**TEXT SHOWN:**
----------
Carolyn Haines is no stranger to Femmes readers. The USA Today-bestselling author has shared her insights on writing with us before. This week she is launching a new (well, not completely new) venture in her publishing career. For a number of years, she wrote a series of romantic mysteries with a feline hero, Fear Familiar. These books were published under the Caroline Burnes byline. Recently Carolyn decided to bring Familiar back by republishing a few of his adventures and making them available again. In addition Carolyn, along with some writer friends of hers, are going to be chronicling the adventures of Trouble, Familiar's son -- who manages to get into mysteries just like his father.
Carolyn, besides being a critically acclaimed, prolific writer, has also been a teacher of writing. She has always stressed the importance of "story" in writing, and I couldn't agree more. But here's what Carolyn herself has to say on the subject.
THE POWER OF STORY
I believe that stories have the power to change the heart -- and the reality -- of a reader. It’s a staggering possibility, isn’t it? That someone skilled at storytelling could sway the heart and mind of another person. It’s a skill that politicians envy and writers hone. All great teachers and leaders use stories to motivate their audiences. Preachers too. We all know the power of a great orator, but at the root of great oratory and communication skills there is always story. A string of facts never has the power of one great anecdote or story that exemplifies those facts. Humans respond to story.
As writers and readers, I think we have to give this idea a lot of thought. Because what we write can impact people for good or for bad. And we also have to think about an audience’s willingness to be swayed in one direction or another.
I think back to the first story that marked me greatly. BAMBI. I was seriously upset by this story of a fawn whose mother is shot by hunters. To this day I have no use for hunting of any kind. I have no comprehension of hunting for sport or pleasure. Did BAMBI turn me into an anti-hunter, or was I affected so deeply by the story (as a three-year-old) because I already understood, deep down, that hunting—to me—is morally reprehensible?
OLD YELLER, THE YEARLING, CALL OF THE WILD—these were all books that marked me with a deeper consciousness of the intelligence of animals and the bond of responsibility between humans and animals. These stories broke my heart, but they also engaged an animal activism in me that continues to be a huge part of my life.
BLACK BEAUTY, KING OF THE WIND, NATIONAL VELVET, are responsible for the person I am today.
I can think of a number of other hallmark books that changed my view of life. Leon Uris’s TRINITY brought home the struggles in Ireland in a visceral way. And the movie RYAN’S DAUGHTER also had a huge impact on me on that same subject. David Lean’s cinematography was incredible.
----------
**DATA SECTION:**

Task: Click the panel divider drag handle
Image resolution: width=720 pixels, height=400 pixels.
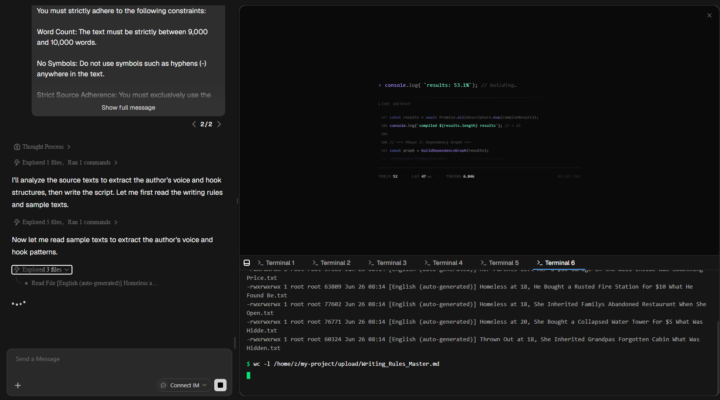Action: [237, 201]
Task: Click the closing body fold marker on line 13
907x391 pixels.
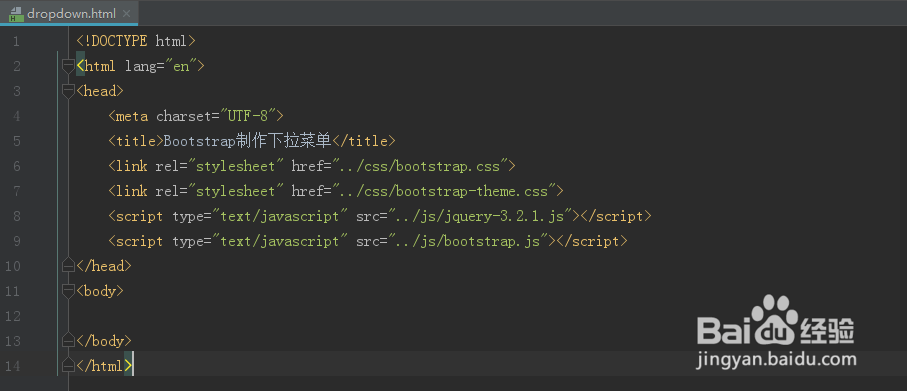Action: (x=68, y=340)
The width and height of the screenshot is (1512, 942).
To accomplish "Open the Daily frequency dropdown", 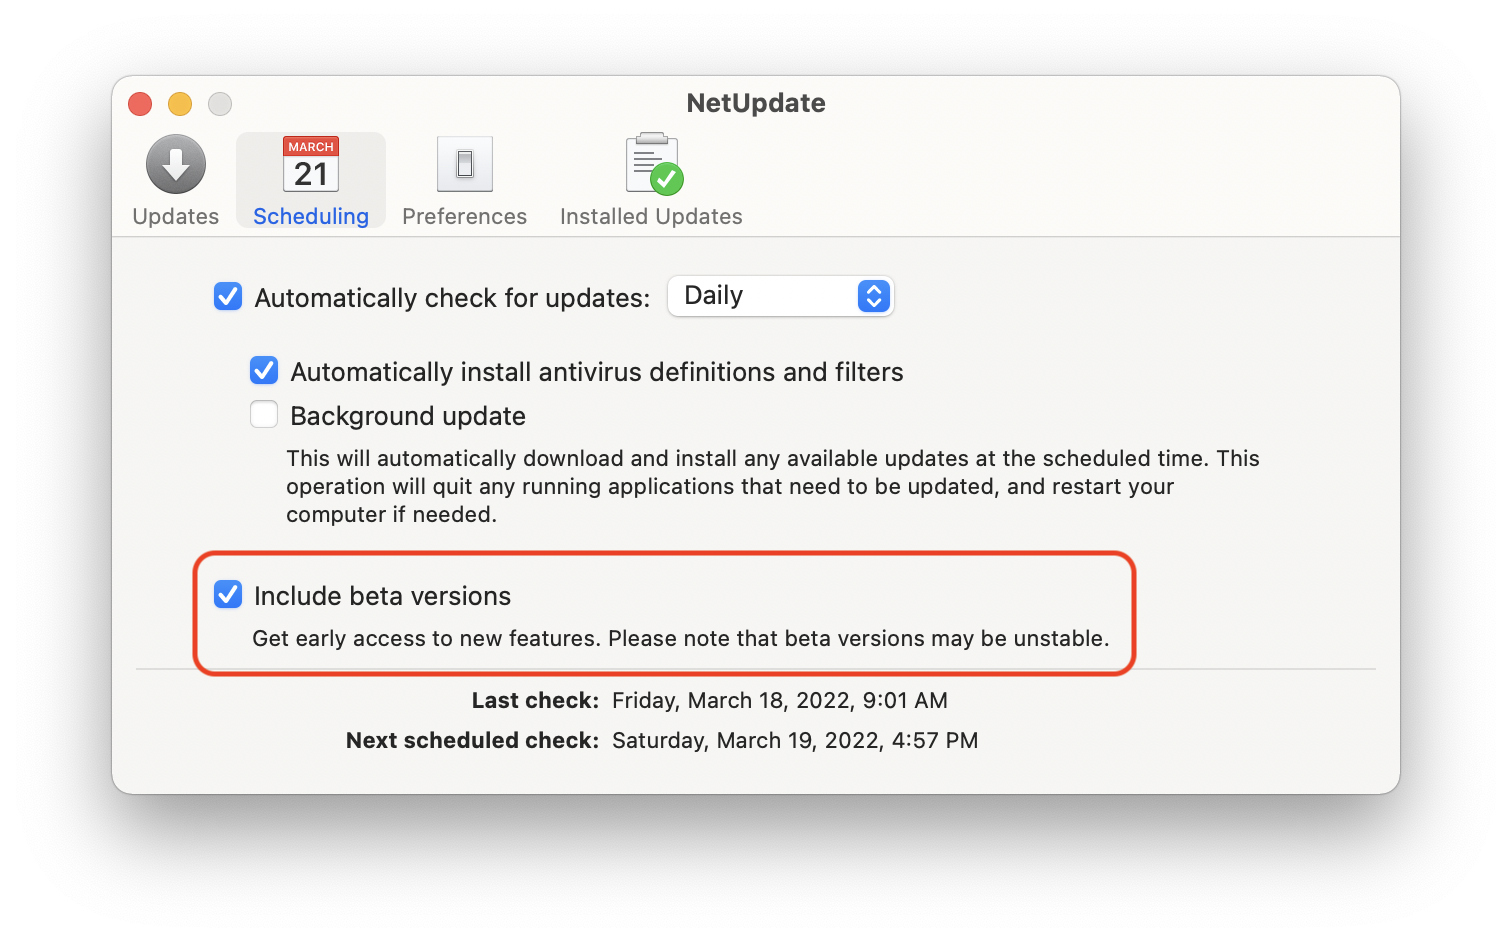I will tap(780, 296).
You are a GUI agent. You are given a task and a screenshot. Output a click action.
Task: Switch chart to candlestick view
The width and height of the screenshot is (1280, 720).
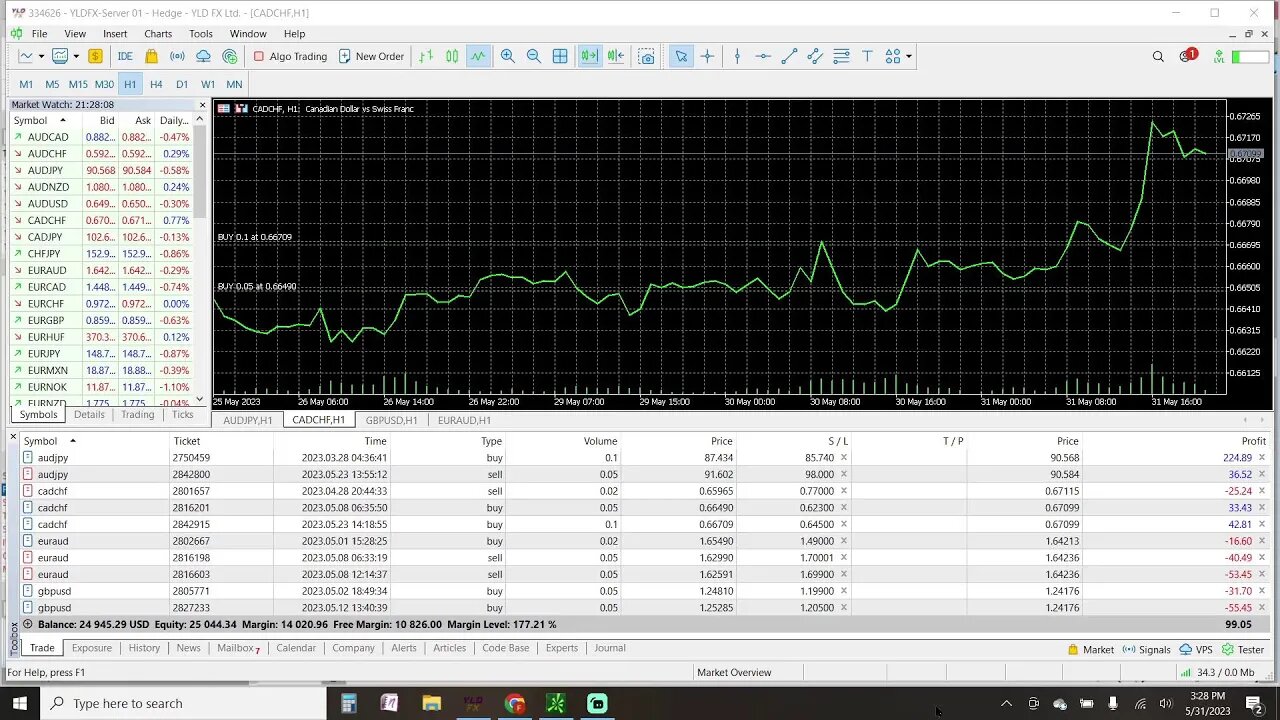pos(452,56)
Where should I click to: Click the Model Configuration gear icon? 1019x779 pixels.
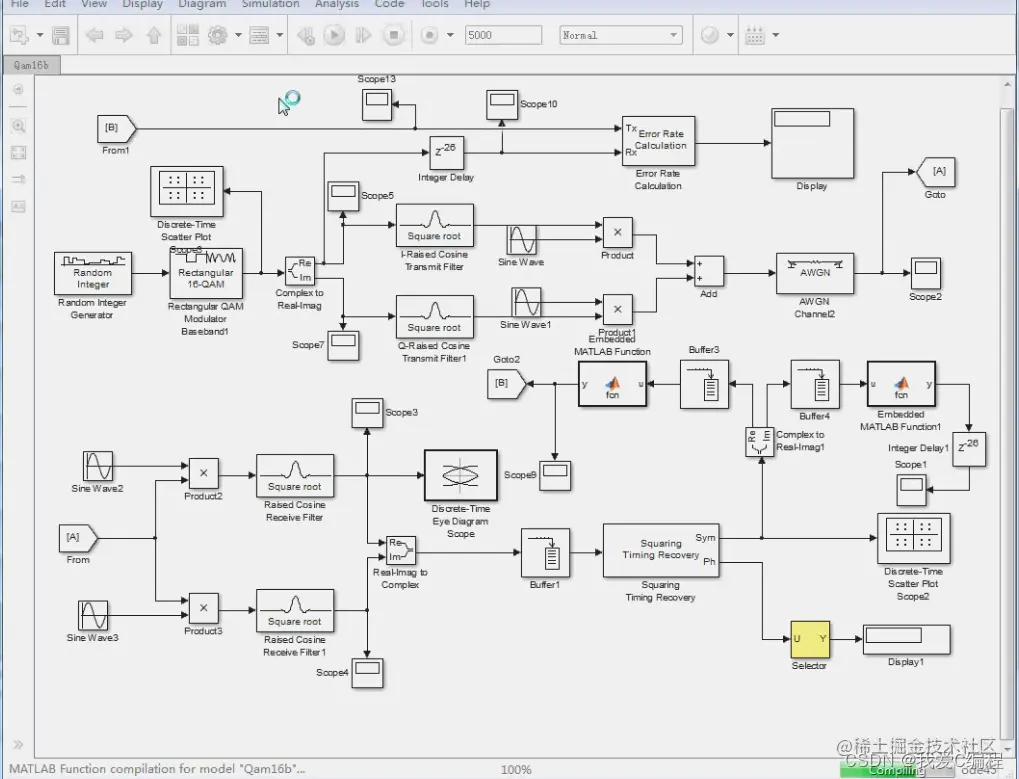218,35
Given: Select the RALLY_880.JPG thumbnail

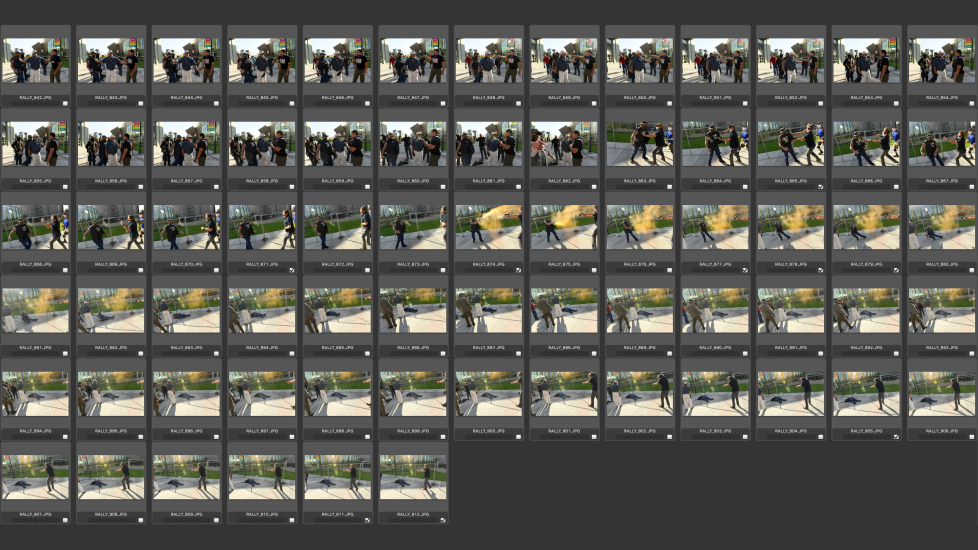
----------
**INSTRUCTIONS TO FOLLOW:**
In the text on the power of story, under what byline were the Fear Familiar books first published? The entries have no connection to the text on the power of story.

**SOLUTION:**
Caroline Burnes